- July 7, 2017
Almost certainly you will not know – why would you? GDPR introduces totally new rules and concepts so you will not have catered for them before. The very first starting point being that the leadership of an organisation has to understand what those are and how they have to be managed. The DPO Centre addresses that with a “C Suite Briefing”, and you must have the opportunity of receiving that before you can start to understand what its impact might be. Then commissioning an impact assessment will enable you to discover the detail from within your data.
However, in the absence of that, expect to have to review your organisational plan under at least five headings, starting with strategic changes. There are aspects of GDPR that may quite simply disqualify certain approaches to markets and perceived opportunities that, in the very worst case, will put some companies out of business.
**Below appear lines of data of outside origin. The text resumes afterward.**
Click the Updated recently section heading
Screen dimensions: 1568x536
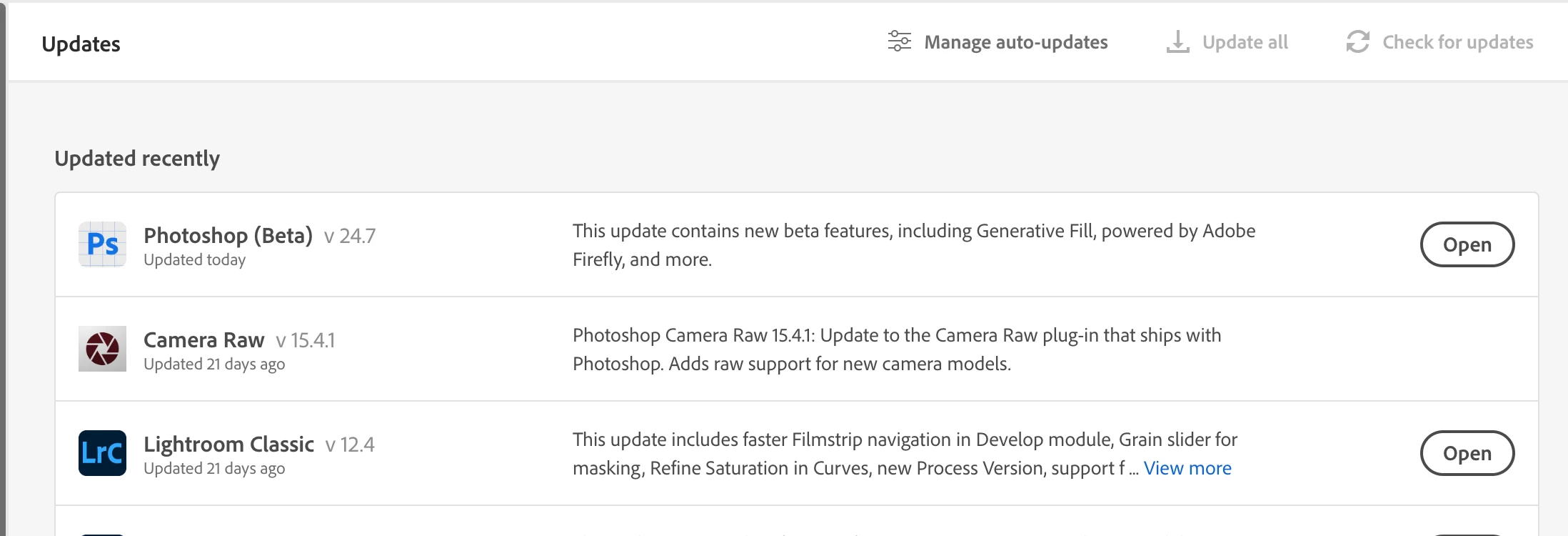pos(137,158)
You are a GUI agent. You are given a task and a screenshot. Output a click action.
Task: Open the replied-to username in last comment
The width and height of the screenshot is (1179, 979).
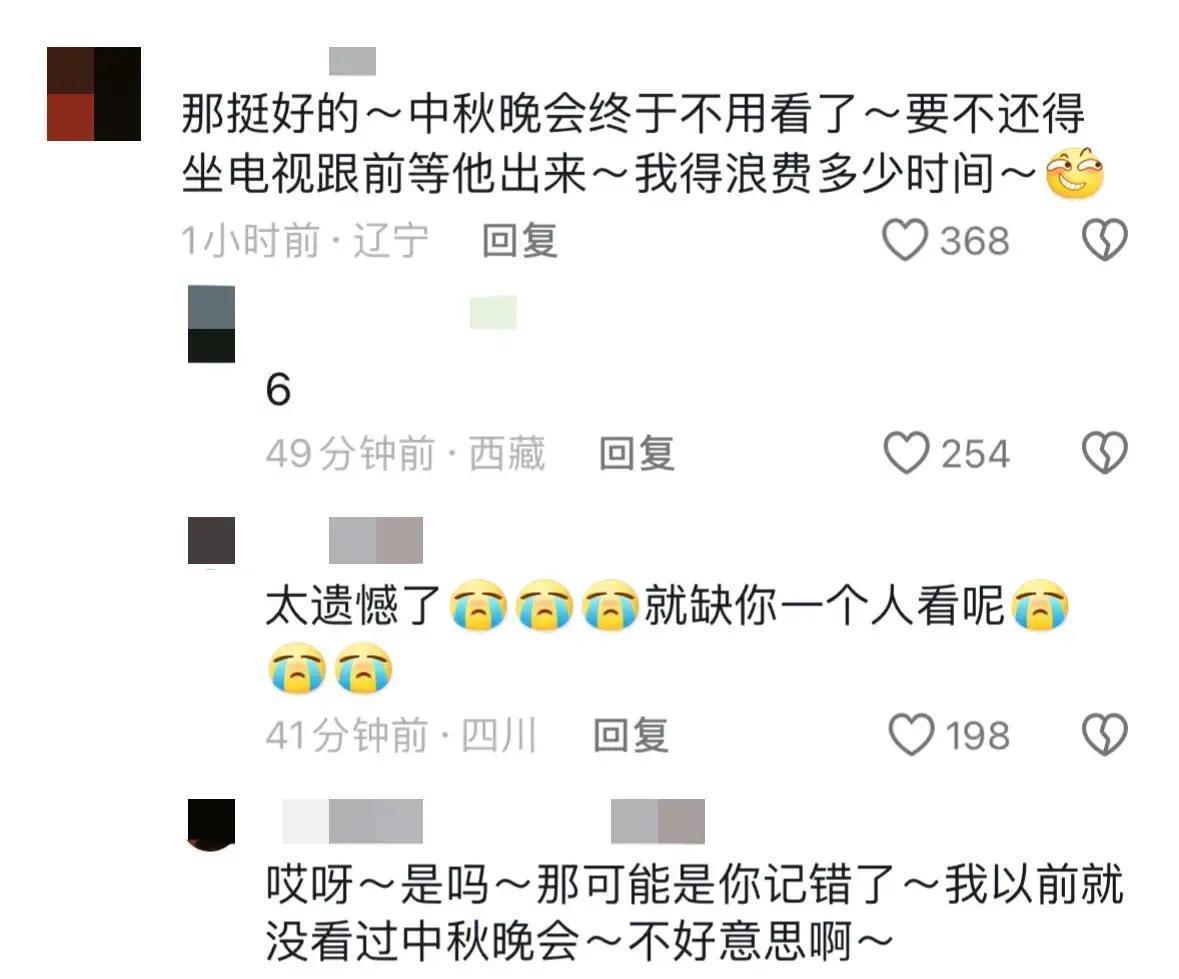point(658,821)
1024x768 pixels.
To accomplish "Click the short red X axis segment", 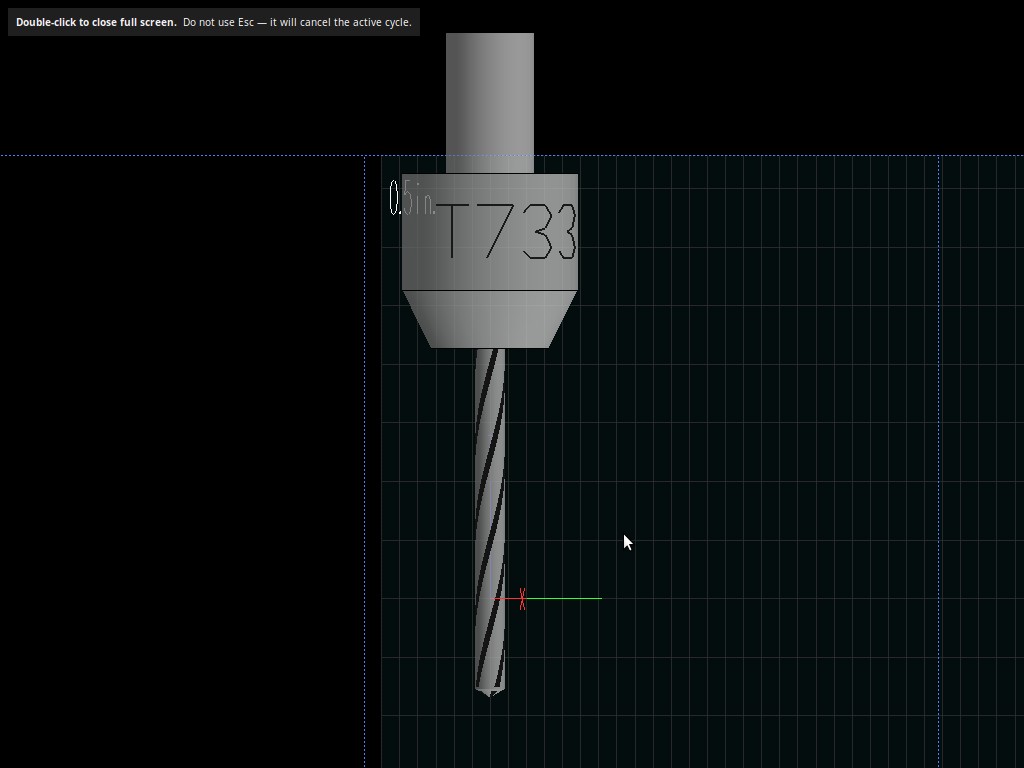I will pos(505,598).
That is not the purpose of the regulations, and with proper guidance there are normally perfectly legitimate ‘work arounds’, but there are very few Boards that will not be required to take personal data privacy into account when reviewing their future strategic direction.
Aligned with strategy will be policy changes, but these are likely to be very specific in terms of legal documentation, website presentation, staff procedures, customer relationships and an enhanced concept of the duty of care within an organisation. It is also a question of the adoption of dictated policy through the agency of a new external regulator, very little of which you will have embraced before.
The third heading will be staff changes, not necessarily physically being replaced – though in certain circumstances that might prove to be the case – but significant changes in reporting and responsibility. Indeed one of the most dramatic impacts of GDPR is going to be the manner in which individual departmental managers are going to be responsible for defining the information they need, justifying it, and subsequently ensuring it is only used for that purpose. They must now be involved in the “privacy by design and default” within any system, whereas in the past they might have been presented with a corporate ‘package’ that was common to all departments. That has to change, as does the associated responsibility.
Fourth, almost by definition – your data will change, either in form, content, location or future plans. It may be possible to limit the initial impact, but in some circumstances it may require urgent and expensive change. It is most unlikely that you will have the luxury of doing nothing. Analysing this is a vital feature of the impact assessment.
Finally, expect some change to your infrastructure, involving some expenditure on enhanced protection measures that are likely in any event to improve your cyber security defences.
The purpose of GDPR is to enforce change – with a very positive benefit for society, and thus all organisations that serve it. As such it will have an impact internationally, on everybody. It has to be embraced, so the sooner you understand the impact on your fiefdom, the better!